Rows:
:::

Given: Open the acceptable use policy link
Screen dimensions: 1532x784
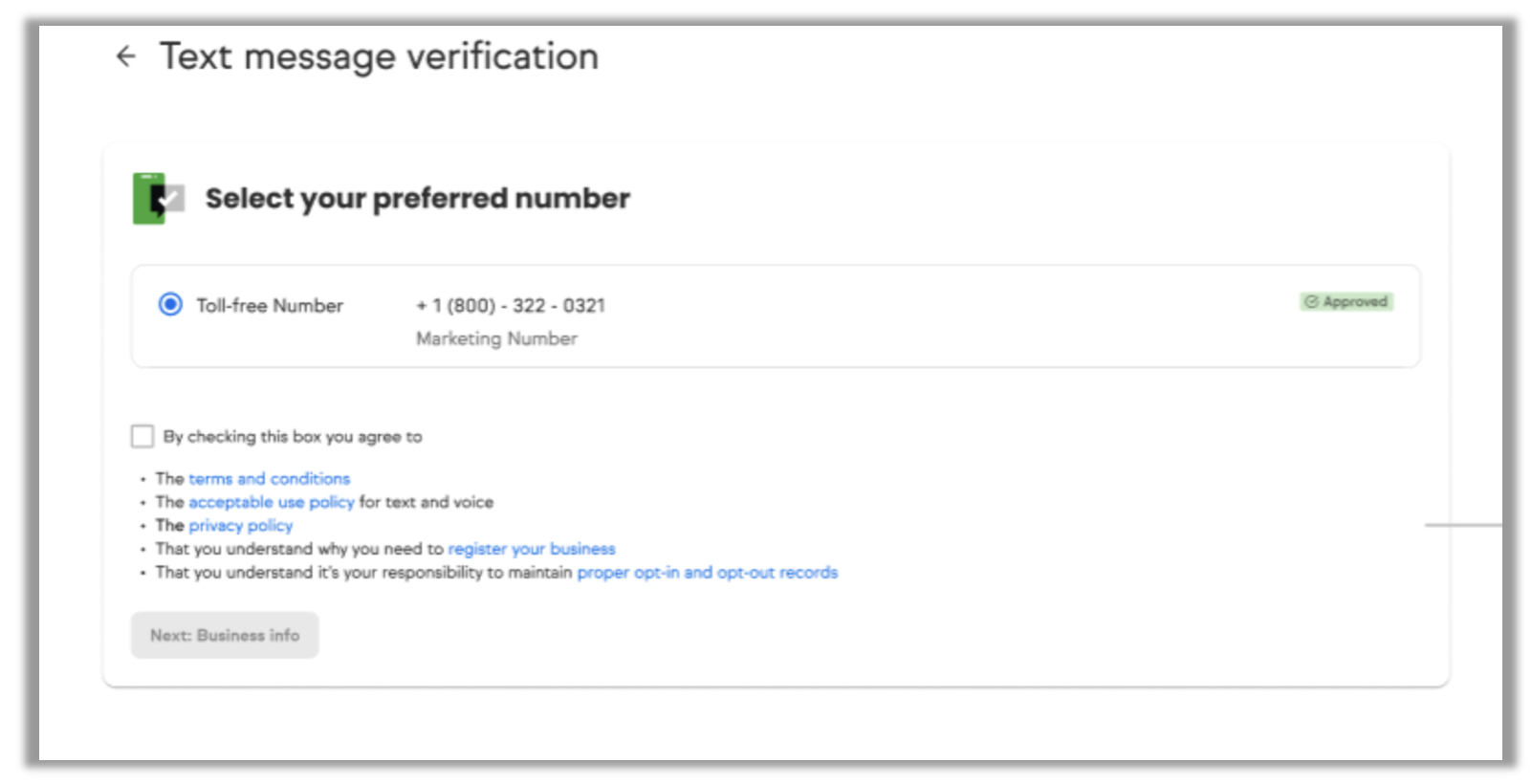Looking at the screenshot, I should pyautogui.click(x=271, y=502).
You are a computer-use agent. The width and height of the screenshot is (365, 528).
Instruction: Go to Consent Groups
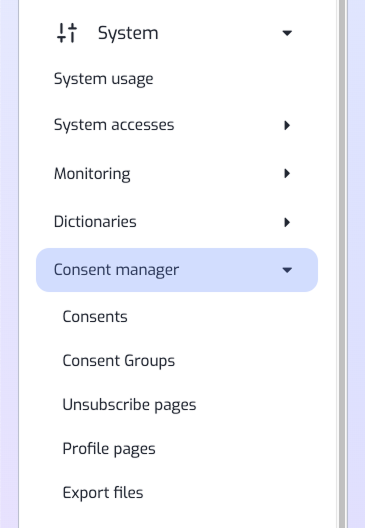pos(119,361)
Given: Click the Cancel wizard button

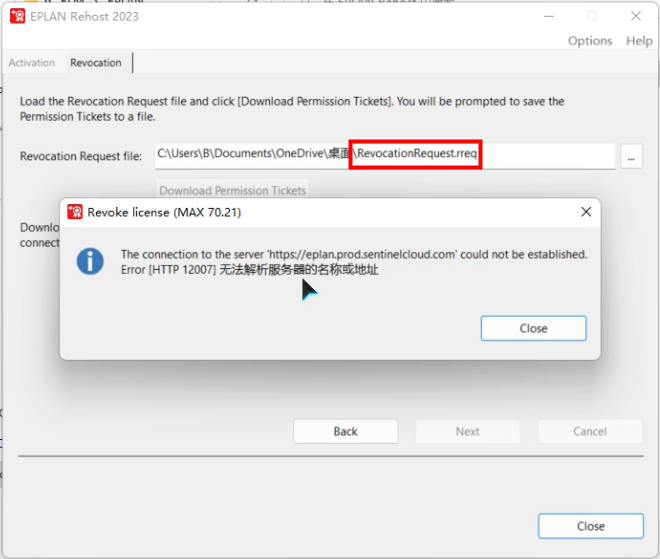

:::

Output the lines above exactly as they stand, omitting the pictures.

Given: Open the acceptable use policy link
Screen dimensions: 1532x784
Looking at the screenshot, I should pyautogui.click(x=271, y=502).
You are a computer-use agent. The width and height of the screenshot is (365, 528).
Instruction: Go to Consent Groups
pos(119,361)
Given: Click the Cancel wizard button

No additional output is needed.